Saya bukan anak kecil astagaa~ Naya membatin, perutnya terasa geli melihat Zidan memperlalukannya seperti anak kecil.


"I-iyah, sampai nanti" Naya melambaikan tangannya ketika Zidan sudah melangkah menjauh, yah walaupun Zidan tak menoleh dan membalas lambaian tangan Naya.


Tapi pada akhirnya di ujung pintu cafe Zidan menoleh kembali ke Naya, dan kebetulan saat itu Naya masih memperhatikannya.


Jangan main di tengah jalan lagi...


Naya mengernyit ketika membaca pergerakan bibir Zidan, ia ingin tertawa tapi sepertinya Zidan tengah serius dengan ucapannya. Seraya tersenyum Naya mengangguk paham untuk ucapan Zidan barusan.


°°


"Mbak kesini lagi yah, ternyata yang di tungguin Pak Zidan toh" sapaan pelayan cafe yang sebelumnya juga berbicara dengan Naya sukses membuat Naya tersadar dari lamunannya.


"Eh enggak kok Mbak, saya bukan nunggu Zidan" balas Naya dengan raut agak panik.


"Terus siapa Mbak? Saya bisa kasih info lho. Saya kenal banyak orang-orang dari perusahaan Wijaya" tawar Mbak pelayan.


Mendapat tawaran bagus Naya masih menyempatkan untuk berpikir, apakah tidak apa-apa ia menanyakan soal Gavin ke orang yang tak ia kenal?!


"Ga--" ucapan Naya menggantung, matanya malah tak sengaja menangkap sosok anak kecil yang tadi sempat di gendong oleh Gavin. Anak kecil itu duduk di dalam cafe dengan kursi khusus bayi. Naya makin mempertajam penglihatannya demi memastikan anak kecil itu adalah anak yang dilihatnya bersama Gavin.

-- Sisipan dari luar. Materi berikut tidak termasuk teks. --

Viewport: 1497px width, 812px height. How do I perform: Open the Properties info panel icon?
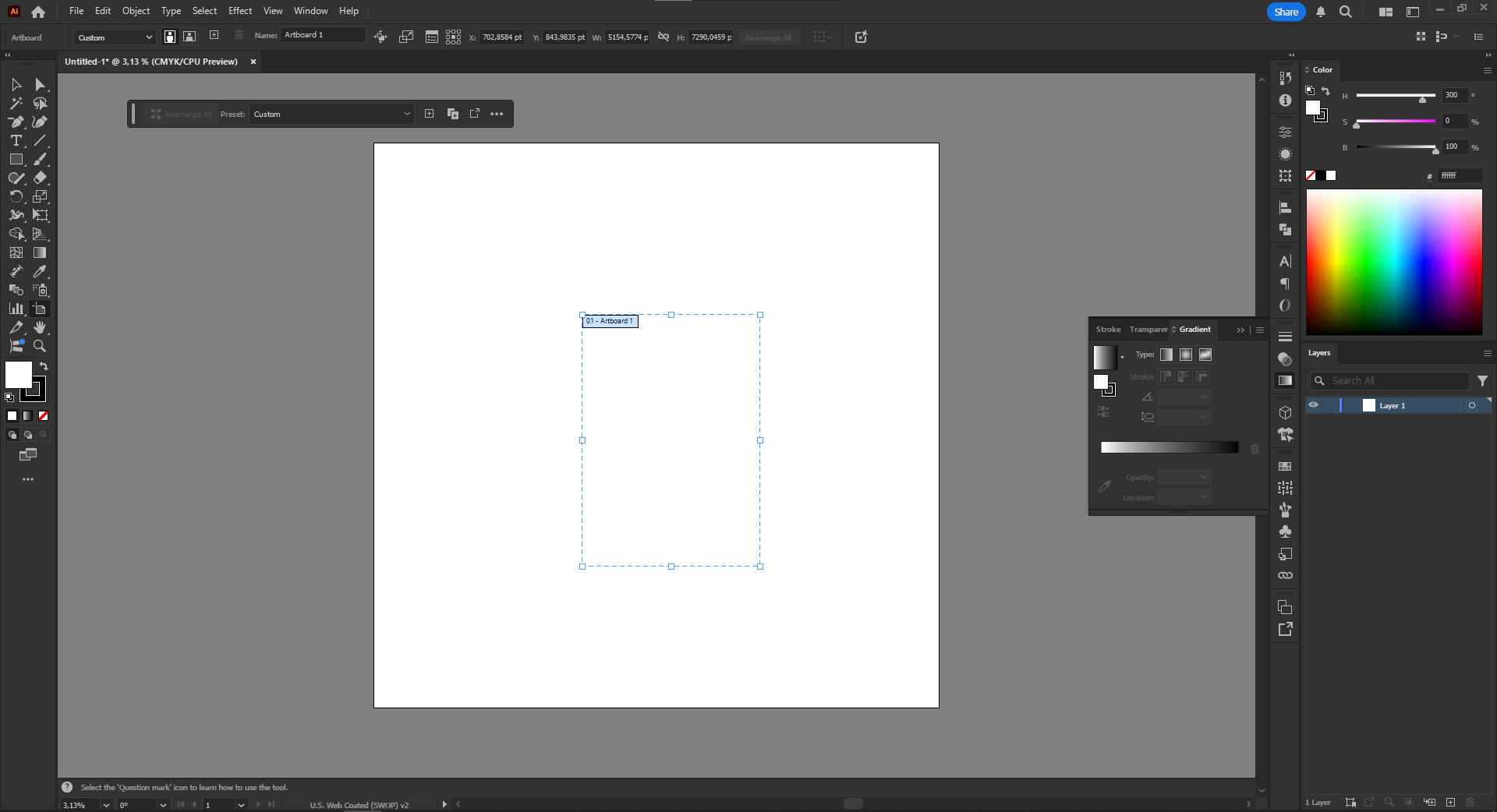[x=1285, y=100]
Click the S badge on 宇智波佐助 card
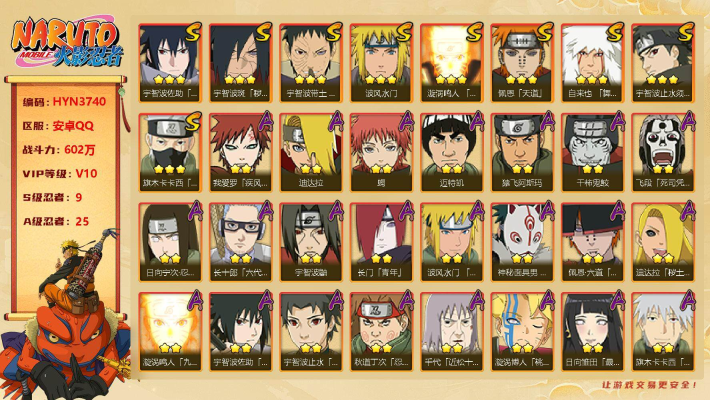 point(192,32)
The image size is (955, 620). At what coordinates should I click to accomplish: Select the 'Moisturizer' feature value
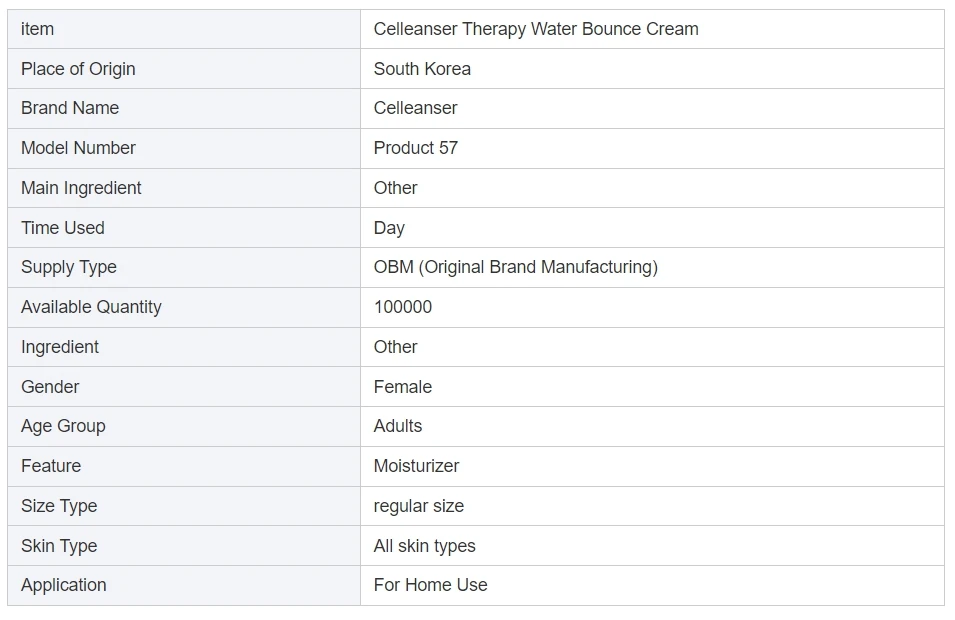pos(416,466)
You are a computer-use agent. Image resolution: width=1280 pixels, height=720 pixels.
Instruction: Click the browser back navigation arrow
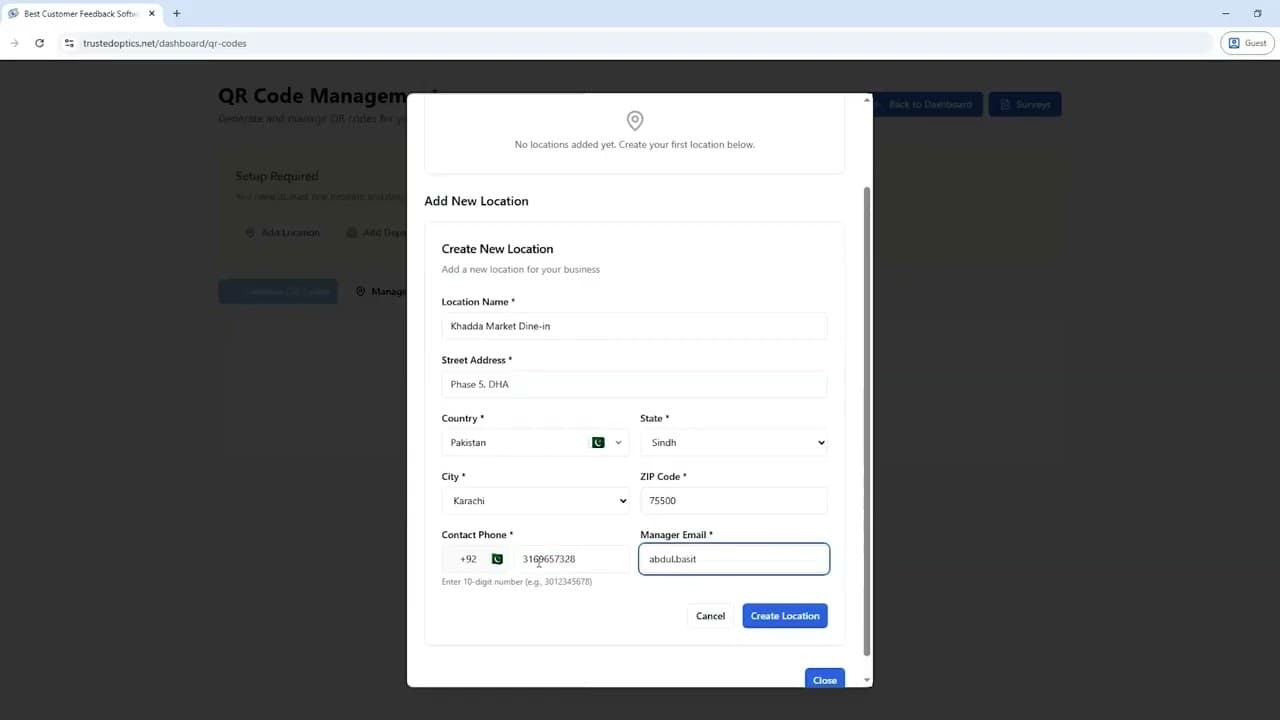coord(14,43)
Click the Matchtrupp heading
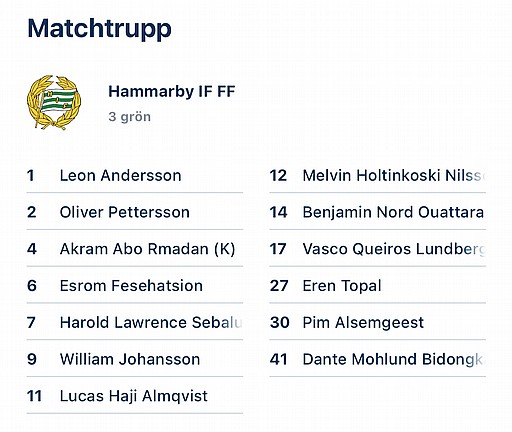The image size is (512, 432). point(99,29)
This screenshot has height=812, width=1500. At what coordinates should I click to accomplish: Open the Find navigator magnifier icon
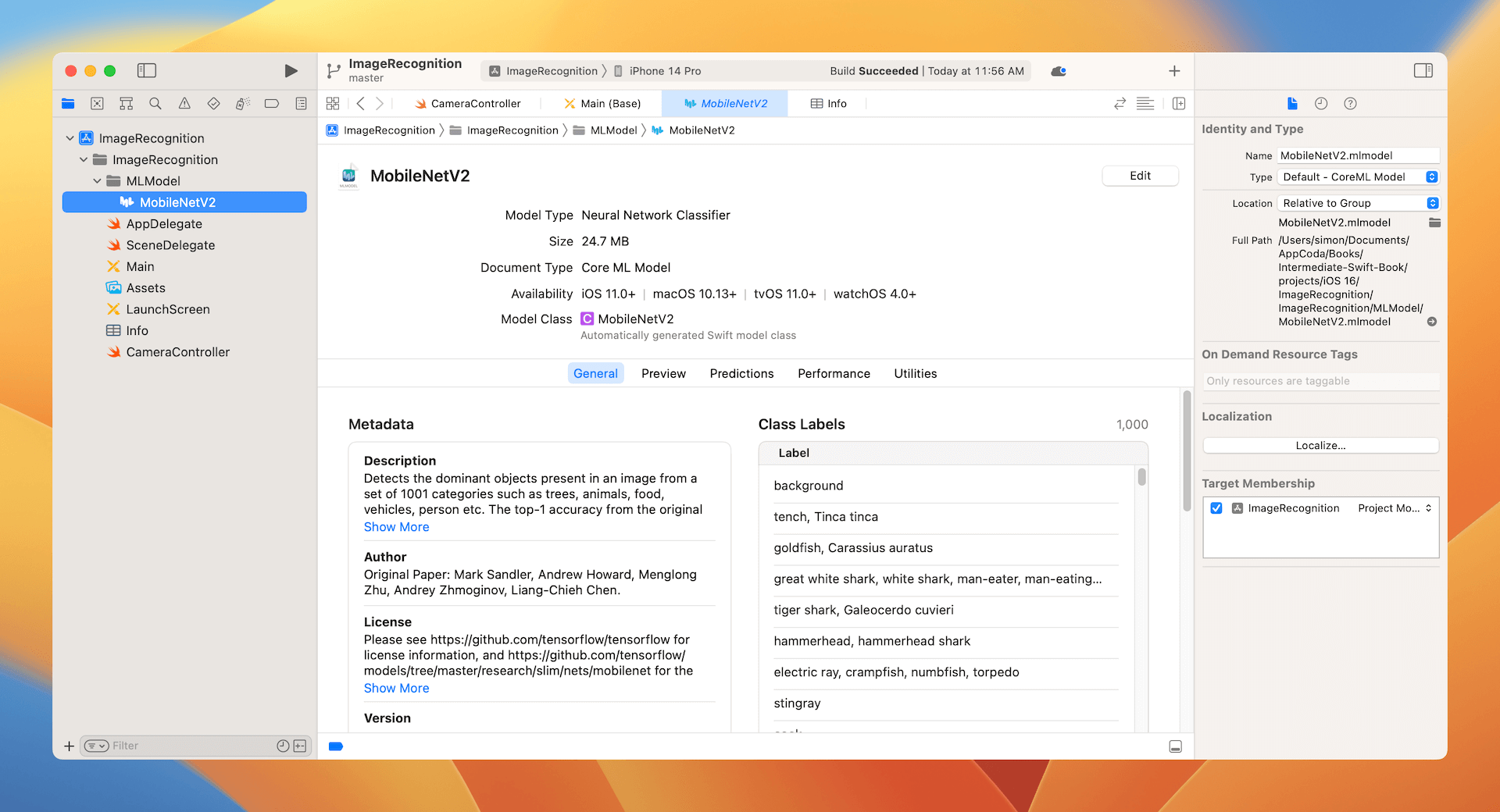pyautogui.click(x=155, y=103)
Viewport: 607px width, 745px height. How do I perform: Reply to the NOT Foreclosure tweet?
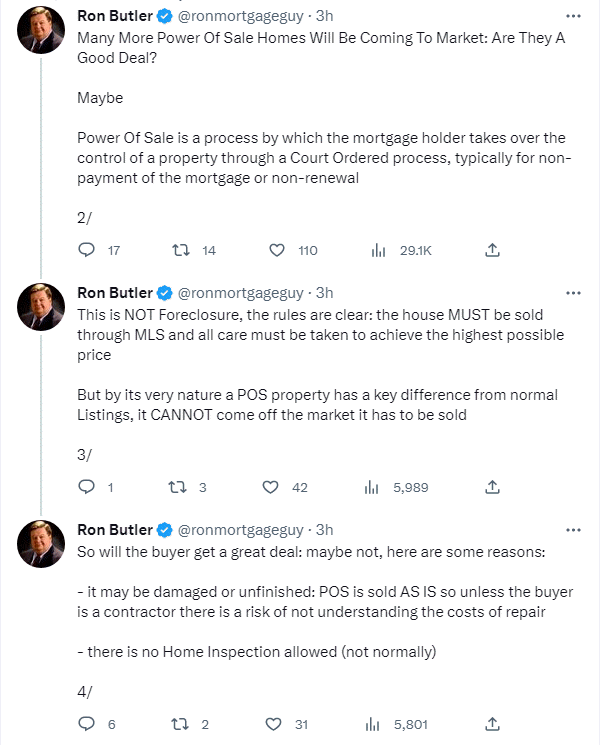click(87, 487)
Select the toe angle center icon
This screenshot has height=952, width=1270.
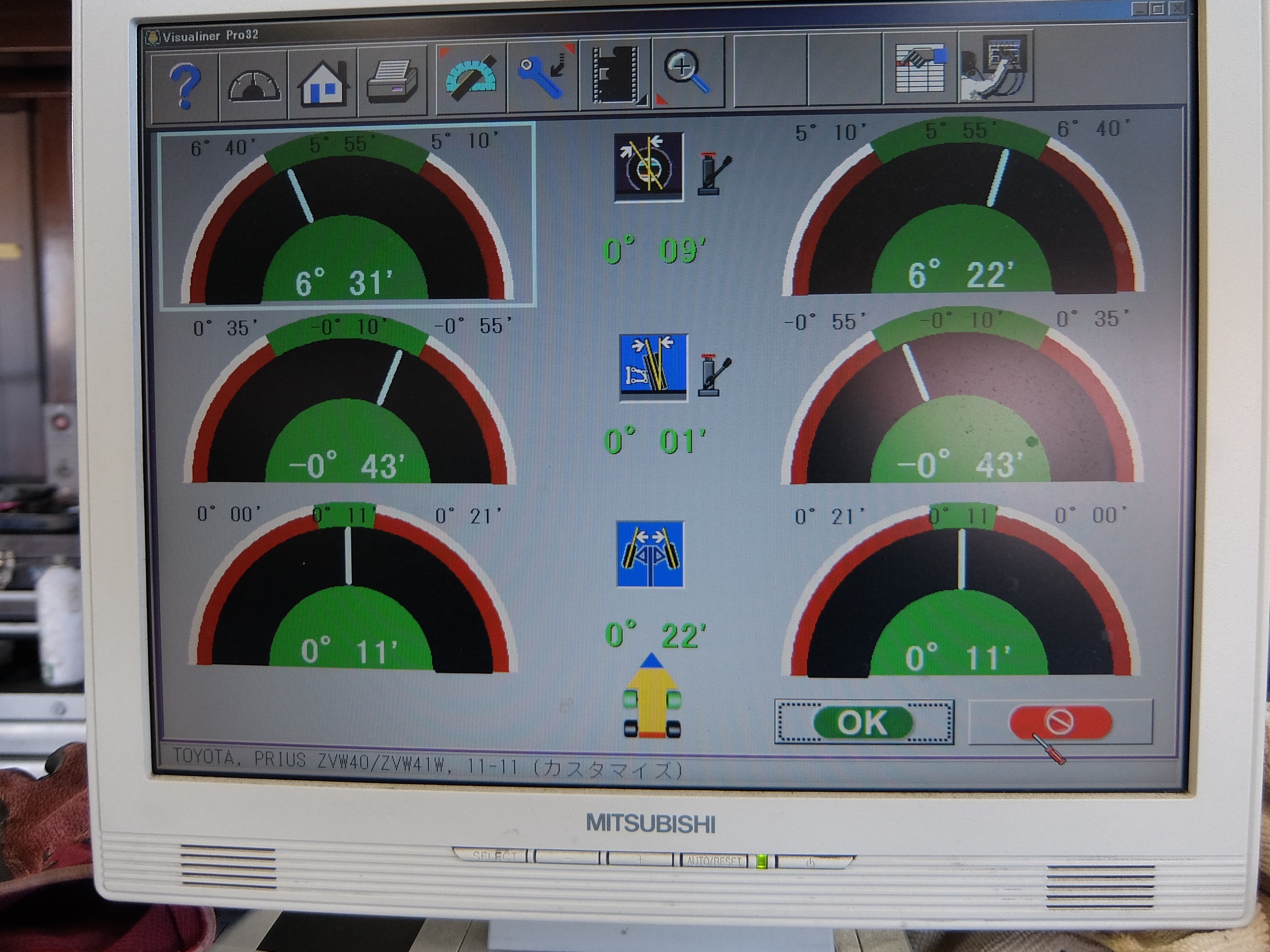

"Mbak.." pelayan tadi berusaha mengambil atensi Naya kembali dengan mengibas-ngibaskan tangannya di depan wajah Naya.


"Hah?" Naya kaget.


"Mbak gapapa? Kok kayak kaget gitu? Orang yang Mbak cari namanya siapa? Siapa tahu saya tahu" ucap pelayan itu.


Secara bergantian Naya menatap pelayan kemudian menatap anak kecil yang sangat menyita perhatiannya.


"Mbak kenal dengan anak itu tidak?" pelayan itu menoleh mengikuti arah telunjut Naya.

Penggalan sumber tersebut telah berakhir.